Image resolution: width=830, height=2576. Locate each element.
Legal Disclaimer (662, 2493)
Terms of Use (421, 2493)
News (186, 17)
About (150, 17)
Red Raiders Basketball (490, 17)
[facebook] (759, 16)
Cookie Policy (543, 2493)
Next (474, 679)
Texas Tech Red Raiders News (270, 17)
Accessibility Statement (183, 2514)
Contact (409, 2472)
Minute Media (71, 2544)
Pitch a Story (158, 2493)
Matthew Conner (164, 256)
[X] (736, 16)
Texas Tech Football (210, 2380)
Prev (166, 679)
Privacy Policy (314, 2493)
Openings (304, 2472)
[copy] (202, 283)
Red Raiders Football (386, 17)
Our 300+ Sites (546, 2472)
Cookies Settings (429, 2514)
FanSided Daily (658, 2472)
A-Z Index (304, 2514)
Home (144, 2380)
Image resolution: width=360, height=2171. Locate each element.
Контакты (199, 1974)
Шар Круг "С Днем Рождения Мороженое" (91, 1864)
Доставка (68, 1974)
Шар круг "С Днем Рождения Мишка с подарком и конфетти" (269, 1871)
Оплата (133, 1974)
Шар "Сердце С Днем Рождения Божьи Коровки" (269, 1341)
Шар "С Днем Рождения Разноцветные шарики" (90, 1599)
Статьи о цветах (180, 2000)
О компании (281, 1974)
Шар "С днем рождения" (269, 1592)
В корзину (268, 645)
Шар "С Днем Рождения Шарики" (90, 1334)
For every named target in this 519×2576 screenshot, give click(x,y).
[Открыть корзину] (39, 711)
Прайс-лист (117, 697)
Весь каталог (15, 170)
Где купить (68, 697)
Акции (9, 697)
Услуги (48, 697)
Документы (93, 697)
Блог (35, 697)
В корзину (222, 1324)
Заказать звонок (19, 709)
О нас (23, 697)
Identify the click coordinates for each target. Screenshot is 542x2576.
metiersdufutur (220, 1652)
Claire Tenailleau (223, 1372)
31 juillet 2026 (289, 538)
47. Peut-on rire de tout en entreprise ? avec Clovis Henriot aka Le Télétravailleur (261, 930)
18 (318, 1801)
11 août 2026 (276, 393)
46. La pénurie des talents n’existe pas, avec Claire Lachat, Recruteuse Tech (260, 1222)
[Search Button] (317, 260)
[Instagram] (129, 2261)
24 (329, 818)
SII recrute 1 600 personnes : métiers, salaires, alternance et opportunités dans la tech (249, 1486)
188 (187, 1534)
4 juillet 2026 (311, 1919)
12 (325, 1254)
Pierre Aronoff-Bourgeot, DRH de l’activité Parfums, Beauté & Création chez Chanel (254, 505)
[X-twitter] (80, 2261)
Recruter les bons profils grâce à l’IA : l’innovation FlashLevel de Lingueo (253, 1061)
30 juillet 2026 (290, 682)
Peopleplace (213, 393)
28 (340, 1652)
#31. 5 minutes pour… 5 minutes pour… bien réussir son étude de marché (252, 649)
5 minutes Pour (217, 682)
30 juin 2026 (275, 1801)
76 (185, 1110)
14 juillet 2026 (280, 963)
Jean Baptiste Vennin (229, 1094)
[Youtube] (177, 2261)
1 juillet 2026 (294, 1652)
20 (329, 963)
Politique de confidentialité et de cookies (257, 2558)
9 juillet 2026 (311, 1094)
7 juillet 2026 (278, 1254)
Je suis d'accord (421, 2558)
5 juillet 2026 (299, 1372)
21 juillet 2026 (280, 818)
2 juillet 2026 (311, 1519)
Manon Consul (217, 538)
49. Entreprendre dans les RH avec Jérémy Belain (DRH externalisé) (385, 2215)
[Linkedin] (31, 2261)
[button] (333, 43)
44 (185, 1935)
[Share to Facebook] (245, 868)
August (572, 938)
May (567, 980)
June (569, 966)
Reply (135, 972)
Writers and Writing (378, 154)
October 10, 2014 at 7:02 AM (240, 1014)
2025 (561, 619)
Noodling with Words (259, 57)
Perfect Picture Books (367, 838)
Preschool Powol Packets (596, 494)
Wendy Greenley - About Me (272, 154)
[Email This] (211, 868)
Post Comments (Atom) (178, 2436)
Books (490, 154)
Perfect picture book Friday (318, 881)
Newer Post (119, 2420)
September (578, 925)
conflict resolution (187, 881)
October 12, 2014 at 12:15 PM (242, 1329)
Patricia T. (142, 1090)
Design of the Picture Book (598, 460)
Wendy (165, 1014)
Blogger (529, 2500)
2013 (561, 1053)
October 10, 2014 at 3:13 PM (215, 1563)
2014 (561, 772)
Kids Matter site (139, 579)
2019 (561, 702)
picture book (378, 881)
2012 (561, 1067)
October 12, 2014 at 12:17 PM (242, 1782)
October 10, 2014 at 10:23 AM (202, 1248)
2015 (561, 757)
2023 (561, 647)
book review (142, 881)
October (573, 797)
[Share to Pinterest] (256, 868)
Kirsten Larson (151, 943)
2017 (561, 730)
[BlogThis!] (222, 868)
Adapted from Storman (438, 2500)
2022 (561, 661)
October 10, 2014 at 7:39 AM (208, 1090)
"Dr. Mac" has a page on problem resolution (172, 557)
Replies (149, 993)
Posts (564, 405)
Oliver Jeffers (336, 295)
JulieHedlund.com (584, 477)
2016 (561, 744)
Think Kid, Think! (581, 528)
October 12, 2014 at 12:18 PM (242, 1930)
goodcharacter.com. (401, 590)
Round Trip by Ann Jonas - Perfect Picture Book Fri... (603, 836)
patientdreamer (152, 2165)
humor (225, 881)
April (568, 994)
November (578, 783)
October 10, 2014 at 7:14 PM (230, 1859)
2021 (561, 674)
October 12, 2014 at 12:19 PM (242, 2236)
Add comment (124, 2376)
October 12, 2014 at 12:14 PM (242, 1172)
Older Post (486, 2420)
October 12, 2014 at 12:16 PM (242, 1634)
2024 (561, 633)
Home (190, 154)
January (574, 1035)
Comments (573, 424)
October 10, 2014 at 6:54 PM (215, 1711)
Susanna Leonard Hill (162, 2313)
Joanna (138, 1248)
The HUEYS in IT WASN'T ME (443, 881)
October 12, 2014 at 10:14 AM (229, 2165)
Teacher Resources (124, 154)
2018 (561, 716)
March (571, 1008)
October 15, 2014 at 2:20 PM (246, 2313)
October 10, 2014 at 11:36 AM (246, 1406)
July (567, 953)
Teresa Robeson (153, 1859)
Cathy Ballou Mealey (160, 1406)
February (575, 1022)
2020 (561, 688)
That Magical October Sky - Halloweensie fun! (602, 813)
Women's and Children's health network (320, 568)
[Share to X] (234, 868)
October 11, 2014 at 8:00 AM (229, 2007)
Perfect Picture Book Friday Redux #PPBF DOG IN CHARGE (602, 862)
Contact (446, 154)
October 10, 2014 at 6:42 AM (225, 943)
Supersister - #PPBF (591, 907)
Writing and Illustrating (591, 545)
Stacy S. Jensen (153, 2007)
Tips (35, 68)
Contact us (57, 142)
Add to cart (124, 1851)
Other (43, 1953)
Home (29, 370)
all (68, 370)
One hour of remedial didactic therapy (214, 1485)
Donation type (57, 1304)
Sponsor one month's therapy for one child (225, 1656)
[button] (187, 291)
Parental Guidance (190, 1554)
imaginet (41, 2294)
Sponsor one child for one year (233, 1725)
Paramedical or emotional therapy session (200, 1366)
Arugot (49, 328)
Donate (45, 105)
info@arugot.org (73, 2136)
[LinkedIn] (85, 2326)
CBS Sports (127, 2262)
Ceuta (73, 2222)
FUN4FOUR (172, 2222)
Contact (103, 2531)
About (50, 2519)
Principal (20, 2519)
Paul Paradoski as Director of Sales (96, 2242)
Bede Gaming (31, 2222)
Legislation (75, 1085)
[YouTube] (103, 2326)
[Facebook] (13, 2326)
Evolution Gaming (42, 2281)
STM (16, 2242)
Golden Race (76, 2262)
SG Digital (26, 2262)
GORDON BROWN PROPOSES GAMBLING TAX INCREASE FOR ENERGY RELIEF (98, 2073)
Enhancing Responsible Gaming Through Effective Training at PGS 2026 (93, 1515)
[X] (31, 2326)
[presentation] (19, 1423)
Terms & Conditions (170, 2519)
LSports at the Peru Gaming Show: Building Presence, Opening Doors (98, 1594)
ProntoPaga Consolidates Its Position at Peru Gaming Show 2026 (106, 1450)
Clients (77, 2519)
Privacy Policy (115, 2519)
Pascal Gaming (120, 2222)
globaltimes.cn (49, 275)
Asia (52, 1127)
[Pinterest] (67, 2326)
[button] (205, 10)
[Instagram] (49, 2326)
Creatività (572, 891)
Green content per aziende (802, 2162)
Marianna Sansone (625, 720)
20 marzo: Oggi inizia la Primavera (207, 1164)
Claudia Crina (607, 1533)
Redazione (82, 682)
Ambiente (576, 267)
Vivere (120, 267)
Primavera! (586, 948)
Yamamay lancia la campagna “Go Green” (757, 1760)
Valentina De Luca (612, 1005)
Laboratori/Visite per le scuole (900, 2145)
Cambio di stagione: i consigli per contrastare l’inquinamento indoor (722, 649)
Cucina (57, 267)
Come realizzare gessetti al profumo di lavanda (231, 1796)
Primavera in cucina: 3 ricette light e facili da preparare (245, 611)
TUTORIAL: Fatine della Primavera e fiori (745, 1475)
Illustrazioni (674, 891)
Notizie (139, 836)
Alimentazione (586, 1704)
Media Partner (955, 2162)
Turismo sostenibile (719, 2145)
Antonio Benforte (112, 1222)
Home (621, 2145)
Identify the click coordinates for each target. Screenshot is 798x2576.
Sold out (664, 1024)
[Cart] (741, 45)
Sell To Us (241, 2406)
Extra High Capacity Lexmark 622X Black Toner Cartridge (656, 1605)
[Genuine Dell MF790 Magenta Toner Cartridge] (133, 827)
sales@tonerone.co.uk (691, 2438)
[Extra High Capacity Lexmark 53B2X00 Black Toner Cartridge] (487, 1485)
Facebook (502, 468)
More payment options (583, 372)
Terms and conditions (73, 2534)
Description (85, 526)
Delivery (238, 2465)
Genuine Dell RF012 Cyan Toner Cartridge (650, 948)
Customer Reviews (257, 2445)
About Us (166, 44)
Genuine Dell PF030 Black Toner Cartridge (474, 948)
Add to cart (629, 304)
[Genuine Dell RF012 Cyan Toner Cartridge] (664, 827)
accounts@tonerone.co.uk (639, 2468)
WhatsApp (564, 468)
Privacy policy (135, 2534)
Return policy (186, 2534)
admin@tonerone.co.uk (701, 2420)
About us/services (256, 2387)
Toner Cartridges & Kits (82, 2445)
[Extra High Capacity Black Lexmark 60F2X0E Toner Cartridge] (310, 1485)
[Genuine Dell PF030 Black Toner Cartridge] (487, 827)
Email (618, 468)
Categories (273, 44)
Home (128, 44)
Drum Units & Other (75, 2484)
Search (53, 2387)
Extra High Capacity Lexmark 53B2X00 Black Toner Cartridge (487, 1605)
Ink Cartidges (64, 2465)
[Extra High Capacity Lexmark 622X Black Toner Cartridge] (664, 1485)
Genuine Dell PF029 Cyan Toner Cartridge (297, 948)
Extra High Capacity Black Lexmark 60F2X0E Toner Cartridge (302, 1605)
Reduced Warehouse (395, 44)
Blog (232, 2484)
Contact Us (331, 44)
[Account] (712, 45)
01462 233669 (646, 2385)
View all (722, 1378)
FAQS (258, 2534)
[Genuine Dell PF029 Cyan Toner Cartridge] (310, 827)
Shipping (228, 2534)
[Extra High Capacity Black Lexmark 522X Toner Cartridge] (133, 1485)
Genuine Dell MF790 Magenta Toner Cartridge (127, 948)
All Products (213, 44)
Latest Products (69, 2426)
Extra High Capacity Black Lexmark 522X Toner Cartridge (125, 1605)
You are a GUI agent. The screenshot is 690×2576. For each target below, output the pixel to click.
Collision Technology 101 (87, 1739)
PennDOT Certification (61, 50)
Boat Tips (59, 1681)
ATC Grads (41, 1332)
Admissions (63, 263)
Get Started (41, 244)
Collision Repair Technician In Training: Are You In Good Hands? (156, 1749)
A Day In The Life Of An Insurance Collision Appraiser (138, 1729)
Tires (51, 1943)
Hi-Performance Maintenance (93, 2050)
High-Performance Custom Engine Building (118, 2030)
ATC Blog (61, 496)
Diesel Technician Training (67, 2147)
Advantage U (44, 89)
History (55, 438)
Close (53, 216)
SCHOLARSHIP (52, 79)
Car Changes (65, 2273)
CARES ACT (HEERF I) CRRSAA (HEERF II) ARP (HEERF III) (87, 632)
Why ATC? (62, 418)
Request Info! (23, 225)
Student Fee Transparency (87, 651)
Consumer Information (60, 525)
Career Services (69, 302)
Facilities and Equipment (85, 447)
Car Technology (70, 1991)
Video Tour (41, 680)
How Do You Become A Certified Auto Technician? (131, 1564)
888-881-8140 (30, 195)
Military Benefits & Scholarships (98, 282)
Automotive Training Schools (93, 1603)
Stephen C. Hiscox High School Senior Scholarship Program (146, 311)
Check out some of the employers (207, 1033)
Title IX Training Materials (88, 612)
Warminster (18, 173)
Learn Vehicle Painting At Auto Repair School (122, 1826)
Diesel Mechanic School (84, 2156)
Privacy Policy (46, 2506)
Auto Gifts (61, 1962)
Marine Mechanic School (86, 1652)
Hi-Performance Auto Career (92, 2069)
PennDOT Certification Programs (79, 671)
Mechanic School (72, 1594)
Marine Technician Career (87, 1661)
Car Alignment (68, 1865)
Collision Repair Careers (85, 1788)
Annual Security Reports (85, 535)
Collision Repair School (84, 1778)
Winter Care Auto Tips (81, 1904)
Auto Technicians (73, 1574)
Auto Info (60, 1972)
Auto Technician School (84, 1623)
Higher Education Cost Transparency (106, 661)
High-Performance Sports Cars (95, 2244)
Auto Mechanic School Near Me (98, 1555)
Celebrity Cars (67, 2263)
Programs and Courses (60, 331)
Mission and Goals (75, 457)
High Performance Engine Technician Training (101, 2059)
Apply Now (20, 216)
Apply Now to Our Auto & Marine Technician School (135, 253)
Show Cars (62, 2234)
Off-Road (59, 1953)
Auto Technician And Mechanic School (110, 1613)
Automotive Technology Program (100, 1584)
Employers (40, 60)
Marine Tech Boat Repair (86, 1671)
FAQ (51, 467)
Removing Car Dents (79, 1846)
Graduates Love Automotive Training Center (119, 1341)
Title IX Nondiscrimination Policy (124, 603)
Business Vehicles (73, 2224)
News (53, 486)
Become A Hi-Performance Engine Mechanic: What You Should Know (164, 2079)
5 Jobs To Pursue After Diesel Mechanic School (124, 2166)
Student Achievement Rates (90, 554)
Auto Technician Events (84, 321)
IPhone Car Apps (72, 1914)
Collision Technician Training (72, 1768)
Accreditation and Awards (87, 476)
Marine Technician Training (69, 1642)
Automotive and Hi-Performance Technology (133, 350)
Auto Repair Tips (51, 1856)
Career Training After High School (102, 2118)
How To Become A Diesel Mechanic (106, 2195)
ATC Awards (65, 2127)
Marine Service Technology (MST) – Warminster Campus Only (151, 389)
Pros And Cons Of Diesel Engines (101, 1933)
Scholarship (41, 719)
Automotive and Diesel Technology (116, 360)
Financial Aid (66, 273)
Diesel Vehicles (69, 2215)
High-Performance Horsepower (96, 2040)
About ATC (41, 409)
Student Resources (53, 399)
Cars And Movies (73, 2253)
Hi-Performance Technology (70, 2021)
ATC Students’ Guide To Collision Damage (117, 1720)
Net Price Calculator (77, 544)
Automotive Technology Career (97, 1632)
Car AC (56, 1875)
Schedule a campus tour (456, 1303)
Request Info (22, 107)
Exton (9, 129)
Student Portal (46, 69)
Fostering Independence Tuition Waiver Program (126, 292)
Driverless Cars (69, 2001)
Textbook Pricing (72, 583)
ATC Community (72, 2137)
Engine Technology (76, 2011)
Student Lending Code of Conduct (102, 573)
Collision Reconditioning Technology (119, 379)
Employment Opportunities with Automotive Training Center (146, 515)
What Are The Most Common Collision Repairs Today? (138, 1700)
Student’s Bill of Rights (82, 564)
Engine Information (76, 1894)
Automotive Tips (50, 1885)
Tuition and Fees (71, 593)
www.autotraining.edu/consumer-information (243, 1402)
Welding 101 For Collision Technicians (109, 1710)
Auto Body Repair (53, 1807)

EXERCISE DIRECTIONS » In the listing above, find the line with "Writers and Writing (378, 154)" and the line with "October 12, 2014 at 12:15 PM (242, 1329)", then print exactly those two lines and every line between them, and nothing more.

TASK RESPONSE »
Writers and Writing (378, 154)
October 10, 2014 at 7:02 AM (240, 1014)
2025 (561, 619)
Noodling with Words (259, 57)
Perfect Picture Books (367, 838)
Preschool Powol Packets (596, 494)
Wendy Greenley - About Me (272, 154)
[Email This] (211, 868)
Post Comments (Atom) (178, 2436)
Books (490, 154)
Perfect picture book Friday (318, 881)
Newer Post (119, 2420)
September (578, 925)
conflict resolution (187, 881)
October 12, 2014 at 12:15 PM (242, 1329)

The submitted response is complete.